## [Task to complete]
Word for word, transcribe the data below from the line with "Task: Select the GAPDH gene label" to the line with "Task: Click the Microsoft", keeping both of those lines.

──────── Data records ────────

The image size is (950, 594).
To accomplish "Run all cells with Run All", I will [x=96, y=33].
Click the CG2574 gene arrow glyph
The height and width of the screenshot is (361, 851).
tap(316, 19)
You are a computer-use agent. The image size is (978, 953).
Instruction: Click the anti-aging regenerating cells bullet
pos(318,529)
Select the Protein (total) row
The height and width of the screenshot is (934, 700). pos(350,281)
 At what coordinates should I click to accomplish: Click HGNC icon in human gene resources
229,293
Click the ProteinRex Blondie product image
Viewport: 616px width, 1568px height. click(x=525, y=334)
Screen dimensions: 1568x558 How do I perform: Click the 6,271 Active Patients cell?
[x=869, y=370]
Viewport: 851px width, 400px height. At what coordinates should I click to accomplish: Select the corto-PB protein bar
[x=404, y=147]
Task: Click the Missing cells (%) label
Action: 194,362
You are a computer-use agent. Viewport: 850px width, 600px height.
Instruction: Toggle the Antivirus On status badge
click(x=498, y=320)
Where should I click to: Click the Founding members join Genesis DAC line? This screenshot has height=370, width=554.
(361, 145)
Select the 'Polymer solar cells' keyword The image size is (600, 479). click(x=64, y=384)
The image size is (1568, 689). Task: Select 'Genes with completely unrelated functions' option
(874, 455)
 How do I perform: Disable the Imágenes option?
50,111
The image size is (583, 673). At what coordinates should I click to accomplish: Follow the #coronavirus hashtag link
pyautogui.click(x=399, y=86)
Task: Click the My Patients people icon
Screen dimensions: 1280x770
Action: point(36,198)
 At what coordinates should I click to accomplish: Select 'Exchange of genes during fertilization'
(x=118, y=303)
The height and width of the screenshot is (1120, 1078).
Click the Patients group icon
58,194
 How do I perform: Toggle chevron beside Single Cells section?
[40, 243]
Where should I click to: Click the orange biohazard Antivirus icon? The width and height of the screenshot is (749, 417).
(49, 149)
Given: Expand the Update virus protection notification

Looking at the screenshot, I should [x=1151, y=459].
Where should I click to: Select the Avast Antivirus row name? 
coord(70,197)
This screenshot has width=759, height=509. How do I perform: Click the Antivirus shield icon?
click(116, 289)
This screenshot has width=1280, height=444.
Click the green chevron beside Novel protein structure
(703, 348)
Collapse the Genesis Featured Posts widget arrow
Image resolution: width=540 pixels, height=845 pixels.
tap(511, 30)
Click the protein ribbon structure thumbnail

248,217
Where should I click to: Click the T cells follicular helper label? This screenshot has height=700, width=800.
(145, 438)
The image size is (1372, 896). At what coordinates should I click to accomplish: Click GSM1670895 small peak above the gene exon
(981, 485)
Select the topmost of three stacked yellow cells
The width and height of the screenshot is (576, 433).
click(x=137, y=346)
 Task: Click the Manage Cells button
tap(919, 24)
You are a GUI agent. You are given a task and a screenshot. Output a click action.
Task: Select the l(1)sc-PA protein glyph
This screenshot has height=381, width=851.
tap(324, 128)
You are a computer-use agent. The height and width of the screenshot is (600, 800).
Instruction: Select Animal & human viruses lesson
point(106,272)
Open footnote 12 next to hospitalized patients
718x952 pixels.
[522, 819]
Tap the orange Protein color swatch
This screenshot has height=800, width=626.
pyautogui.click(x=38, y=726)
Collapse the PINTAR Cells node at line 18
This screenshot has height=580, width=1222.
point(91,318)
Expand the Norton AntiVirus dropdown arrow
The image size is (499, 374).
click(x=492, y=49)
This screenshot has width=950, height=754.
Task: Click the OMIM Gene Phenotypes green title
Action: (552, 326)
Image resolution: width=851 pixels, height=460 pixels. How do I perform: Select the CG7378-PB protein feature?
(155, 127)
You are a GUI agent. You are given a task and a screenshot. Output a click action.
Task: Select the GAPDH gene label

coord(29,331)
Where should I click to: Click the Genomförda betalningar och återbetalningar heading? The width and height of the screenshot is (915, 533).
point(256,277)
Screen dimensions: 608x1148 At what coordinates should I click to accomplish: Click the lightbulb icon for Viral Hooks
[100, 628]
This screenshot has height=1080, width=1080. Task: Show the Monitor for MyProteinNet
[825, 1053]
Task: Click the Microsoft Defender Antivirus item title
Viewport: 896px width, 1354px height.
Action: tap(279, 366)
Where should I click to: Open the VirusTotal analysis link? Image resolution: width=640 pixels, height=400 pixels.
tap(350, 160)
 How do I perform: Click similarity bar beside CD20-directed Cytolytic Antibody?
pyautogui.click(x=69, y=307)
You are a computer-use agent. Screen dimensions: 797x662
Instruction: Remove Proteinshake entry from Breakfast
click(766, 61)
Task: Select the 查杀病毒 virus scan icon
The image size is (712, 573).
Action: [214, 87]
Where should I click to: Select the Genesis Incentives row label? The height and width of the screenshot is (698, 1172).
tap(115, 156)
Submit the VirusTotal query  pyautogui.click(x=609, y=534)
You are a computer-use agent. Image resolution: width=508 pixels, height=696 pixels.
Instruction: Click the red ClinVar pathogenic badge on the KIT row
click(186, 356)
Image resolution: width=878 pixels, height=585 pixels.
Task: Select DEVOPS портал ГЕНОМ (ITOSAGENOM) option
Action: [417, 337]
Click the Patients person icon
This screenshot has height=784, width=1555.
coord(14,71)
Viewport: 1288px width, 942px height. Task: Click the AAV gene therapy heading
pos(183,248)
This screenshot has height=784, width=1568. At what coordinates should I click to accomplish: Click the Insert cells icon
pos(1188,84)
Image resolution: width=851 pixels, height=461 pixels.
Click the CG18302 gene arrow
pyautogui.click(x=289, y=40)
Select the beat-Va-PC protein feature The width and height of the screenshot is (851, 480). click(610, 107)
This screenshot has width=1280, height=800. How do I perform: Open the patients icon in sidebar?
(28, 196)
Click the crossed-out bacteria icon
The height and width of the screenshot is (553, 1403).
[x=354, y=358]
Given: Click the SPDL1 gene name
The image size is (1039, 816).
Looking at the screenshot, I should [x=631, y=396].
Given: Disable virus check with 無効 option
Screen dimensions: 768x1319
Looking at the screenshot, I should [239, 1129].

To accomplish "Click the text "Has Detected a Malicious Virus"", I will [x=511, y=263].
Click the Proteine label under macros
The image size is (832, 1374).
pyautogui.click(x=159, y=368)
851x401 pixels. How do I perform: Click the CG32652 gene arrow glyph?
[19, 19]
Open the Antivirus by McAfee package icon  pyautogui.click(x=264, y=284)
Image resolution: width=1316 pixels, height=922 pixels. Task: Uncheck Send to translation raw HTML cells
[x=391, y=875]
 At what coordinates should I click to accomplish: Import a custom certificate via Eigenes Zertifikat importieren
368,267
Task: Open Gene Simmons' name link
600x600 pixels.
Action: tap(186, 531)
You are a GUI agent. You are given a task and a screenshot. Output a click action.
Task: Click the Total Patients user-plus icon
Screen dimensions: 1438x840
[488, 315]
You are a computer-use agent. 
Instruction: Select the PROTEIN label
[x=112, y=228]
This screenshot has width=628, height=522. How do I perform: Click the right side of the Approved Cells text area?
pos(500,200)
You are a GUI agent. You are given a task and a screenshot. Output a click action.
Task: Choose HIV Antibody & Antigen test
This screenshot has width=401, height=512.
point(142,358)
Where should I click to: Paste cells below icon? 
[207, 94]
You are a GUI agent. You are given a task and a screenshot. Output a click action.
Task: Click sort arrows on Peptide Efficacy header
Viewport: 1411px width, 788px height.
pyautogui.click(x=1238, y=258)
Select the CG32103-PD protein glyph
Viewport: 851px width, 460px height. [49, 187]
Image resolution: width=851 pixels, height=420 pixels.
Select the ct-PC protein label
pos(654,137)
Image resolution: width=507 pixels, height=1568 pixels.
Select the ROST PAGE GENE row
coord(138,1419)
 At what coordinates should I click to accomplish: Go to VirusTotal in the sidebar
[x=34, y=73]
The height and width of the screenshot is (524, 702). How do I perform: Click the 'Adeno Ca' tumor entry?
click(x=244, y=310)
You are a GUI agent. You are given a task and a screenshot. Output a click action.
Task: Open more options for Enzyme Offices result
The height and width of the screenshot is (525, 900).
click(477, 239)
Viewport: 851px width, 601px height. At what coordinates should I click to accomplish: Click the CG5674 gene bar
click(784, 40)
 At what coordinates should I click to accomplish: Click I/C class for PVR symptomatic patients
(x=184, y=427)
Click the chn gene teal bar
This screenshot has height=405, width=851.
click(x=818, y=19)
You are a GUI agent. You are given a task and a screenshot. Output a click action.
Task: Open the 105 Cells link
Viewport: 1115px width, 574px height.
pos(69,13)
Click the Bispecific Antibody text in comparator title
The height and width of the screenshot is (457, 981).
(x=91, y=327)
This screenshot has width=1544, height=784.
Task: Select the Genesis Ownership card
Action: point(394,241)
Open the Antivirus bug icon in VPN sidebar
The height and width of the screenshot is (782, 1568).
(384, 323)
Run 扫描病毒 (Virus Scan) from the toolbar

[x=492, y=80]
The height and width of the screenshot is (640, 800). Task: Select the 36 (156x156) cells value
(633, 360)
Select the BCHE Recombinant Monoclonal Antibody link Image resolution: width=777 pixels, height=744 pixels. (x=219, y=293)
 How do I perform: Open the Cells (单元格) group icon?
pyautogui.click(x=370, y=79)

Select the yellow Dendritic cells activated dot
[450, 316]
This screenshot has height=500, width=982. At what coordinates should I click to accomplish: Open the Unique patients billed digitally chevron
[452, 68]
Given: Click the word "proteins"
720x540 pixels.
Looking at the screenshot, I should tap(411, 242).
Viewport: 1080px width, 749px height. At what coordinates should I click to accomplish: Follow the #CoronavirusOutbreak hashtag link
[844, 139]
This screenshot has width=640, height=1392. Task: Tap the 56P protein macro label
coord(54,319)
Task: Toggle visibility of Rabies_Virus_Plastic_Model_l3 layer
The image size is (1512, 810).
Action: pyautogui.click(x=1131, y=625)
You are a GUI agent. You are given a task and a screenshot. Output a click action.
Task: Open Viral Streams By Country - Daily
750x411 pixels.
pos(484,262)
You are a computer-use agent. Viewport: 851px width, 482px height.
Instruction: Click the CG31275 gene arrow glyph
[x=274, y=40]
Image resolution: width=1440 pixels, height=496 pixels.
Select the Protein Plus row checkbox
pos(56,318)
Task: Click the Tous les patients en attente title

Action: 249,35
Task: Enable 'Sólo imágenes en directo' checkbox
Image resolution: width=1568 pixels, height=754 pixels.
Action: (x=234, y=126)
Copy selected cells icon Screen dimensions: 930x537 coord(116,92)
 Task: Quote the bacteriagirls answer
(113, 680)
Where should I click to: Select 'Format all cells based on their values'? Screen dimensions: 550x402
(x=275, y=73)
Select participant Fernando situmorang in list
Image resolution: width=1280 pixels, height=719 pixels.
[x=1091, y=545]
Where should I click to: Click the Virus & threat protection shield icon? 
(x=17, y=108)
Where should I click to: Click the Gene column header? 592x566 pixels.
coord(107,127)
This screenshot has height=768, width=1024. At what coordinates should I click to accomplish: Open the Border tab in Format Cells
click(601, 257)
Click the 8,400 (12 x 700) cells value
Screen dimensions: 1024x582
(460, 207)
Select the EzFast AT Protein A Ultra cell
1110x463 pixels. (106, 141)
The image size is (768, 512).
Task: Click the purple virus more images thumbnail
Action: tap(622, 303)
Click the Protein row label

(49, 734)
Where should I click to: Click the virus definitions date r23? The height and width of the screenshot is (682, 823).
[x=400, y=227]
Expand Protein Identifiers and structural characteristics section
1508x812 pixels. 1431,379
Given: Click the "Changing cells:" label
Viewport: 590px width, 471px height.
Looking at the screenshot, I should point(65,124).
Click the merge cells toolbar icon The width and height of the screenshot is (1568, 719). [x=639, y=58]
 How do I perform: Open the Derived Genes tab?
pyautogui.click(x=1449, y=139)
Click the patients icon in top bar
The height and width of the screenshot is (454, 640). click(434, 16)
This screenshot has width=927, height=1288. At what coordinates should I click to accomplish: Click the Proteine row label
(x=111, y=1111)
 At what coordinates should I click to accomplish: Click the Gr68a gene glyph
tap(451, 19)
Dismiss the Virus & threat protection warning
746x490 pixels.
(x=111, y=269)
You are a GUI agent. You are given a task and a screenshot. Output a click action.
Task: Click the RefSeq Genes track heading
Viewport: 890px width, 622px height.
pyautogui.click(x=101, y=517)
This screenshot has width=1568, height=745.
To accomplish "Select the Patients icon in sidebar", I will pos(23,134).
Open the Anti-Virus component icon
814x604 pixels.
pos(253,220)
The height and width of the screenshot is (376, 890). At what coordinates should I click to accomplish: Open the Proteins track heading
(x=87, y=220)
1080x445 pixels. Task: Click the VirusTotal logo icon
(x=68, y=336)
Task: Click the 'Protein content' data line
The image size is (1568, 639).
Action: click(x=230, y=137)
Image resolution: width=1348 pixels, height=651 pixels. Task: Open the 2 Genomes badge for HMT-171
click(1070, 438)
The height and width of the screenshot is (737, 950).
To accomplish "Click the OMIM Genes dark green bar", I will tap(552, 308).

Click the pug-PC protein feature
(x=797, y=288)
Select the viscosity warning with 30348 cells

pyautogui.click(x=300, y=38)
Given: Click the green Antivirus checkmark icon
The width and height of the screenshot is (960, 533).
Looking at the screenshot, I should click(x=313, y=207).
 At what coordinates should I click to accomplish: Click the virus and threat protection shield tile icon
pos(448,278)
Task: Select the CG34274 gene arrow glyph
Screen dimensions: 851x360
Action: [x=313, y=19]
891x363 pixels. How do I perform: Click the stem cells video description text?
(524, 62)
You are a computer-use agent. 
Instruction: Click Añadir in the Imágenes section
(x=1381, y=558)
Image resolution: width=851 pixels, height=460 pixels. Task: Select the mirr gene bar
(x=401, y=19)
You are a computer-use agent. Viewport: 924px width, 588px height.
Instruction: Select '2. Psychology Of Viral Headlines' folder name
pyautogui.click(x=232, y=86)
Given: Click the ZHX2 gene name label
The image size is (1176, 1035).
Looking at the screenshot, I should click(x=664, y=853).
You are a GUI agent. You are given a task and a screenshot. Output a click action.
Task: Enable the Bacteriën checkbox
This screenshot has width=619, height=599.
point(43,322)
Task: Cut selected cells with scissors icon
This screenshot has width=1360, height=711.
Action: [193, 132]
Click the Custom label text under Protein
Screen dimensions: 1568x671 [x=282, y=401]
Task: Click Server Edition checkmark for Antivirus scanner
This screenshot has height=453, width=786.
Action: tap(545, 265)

────────

## [Worked solution]
Task: Select the GAPDH gene label

coord(29,331)
Where should I click to: Click the Genomförda betalningar och återbetalningar heading? The width and height of the screenshot is (915, 533).
point(256,277)
Screen dimensions: 608x1148 At what coordinates should I click to accomplish: Click the lightbulb icon for Viral Hooks
[100, 628]
This screenshot has height=1080, width=1080. Task: Show the Monitor for MyProteinNet
[825, 1053]
Task: Click the Microsoft Defender Antivirus item title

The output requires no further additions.